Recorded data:
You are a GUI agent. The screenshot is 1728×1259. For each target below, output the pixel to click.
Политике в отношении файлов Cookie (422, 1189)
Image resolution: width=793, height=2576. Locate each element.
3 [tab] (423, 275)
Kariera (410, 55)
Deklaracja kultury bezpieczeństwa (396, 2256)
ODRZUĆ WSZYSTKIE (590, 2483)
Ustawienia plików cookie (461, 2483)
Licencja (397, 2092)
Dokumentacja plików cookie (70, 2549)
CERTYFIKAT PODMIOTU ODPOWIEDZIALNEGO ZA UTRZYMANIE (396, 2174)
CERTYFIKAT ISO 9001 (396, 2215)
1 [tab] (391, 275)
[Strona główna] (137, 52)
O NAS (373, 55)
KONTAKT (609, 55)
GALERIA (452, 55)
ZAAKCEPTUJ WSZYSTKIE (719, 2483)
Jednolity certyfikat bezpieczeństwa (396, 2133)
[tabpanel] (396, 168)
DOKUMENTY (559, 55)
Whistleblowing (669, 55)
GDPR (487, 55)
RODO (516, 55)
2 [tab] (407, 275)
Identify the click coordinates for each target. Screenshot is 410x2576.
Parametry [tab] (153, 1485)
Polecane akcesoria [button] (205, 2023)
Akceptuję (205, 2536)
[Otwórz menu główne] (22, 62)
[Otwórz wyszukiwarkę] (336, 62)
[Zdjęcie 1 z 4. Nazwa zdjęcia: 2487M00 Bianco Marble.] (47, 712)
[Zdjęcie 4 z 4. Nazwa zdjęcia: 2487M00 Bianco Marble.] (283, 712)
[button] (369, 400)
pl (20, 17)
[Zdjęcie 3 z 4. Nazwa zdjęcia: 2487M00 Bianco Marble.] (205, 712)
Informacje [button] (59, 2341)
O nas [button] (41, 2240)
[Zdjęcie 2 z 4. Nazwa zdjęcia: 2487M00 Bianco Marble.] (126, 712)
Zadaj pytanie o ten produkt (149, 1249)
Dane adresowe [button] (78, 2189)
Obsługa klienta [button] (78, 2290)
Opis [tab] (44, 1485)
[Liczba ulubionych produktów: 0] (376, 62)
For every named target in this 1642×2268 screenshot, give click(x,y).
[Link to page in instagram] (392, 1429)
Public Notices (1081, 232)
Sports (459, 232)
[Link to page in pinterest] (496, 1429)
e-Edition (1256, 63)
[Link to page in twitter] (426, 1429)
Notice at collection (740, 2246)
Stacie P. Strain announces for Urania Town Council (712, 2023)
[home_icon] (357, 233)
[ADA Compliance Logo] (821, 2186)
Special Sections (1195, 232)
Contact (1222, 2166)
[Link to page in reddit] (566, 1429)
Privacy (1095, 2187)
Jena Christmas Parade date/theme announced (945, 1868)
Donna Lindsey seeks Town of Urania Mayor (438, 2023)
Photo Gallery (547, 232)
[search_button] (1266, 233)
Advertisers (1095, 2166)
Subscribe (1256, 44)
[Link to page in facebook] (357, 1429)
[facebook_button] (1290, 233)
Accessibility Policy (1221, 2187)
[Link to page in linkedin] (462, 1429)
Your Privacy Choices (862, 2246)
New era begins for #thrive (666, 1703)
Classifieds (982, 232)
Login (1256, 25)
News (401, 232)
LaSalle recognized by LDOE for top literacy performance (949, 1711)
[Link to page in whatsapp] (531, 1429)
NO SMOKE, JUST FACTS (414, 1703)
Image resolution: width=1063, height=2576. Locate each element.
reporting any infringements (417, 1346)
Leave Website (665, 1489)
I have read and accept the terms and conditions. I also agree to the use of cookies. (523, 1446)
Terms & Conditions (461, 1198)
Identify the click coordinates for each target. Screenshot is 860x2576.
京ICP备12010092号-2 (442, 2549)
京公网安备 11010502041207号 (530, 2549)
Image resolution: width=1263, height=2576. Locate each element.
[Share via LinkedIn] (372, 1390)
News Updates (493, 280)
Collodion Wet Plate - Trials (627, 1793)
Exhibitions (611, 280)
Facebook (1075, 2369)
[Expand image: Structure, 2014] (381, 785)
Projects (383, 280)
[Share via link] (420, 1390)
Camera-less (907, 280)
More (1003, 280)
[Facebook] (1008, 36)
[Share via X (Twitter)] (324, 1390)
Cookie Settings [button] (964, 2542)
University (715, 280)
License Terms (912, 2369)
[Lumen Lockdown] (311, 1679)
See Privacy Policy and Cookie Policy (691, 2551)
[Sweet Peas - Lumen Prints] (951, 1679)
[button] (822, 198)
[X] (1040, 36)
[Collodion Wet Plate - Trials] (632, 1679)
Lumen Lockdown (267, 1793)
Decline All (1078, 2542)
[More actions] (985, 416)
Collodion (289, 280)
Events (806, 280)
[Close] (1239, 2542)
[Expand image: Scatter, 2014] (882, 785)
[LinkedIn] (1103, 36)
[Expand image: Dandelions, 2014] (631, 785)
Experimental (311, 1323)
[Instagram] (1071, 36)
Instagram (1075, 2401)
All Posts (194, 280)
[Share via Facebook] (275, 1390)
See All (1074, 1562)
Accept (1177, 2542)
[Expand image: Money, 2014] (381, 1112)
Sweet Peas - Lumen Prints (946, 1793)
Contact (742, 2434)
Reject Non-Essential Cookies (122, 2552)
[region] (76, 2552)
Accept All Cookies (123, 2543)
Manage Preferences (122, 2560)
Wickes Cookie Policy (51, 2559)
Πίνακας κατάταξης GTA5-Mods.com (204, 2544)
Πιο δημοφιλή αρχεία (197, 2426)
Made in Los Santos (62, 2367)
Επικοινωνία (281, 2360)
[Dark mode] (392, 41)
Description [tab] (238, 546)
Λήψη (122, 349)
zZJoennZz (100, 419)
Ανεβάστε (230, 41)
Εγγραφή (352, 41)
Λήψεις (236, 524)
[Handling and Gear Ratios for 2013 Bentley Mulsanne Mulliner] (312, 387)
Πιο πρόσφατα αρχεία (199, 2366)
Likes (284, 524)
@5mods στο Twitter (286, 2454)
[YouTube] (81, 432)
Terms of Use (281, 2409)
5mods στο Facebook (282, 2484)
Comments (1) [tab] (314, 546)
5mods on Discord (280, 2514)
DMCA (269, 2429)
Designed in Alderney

## The problem
The lines that mention the word "height" should be pulled from the records above.

## Your solution
Image resolution: width=793, height=2576. Locate each element.
Image resolution: width=1063, height=2576. Locate each element.
Image resolution: width=1263, height=2576. Locate each element.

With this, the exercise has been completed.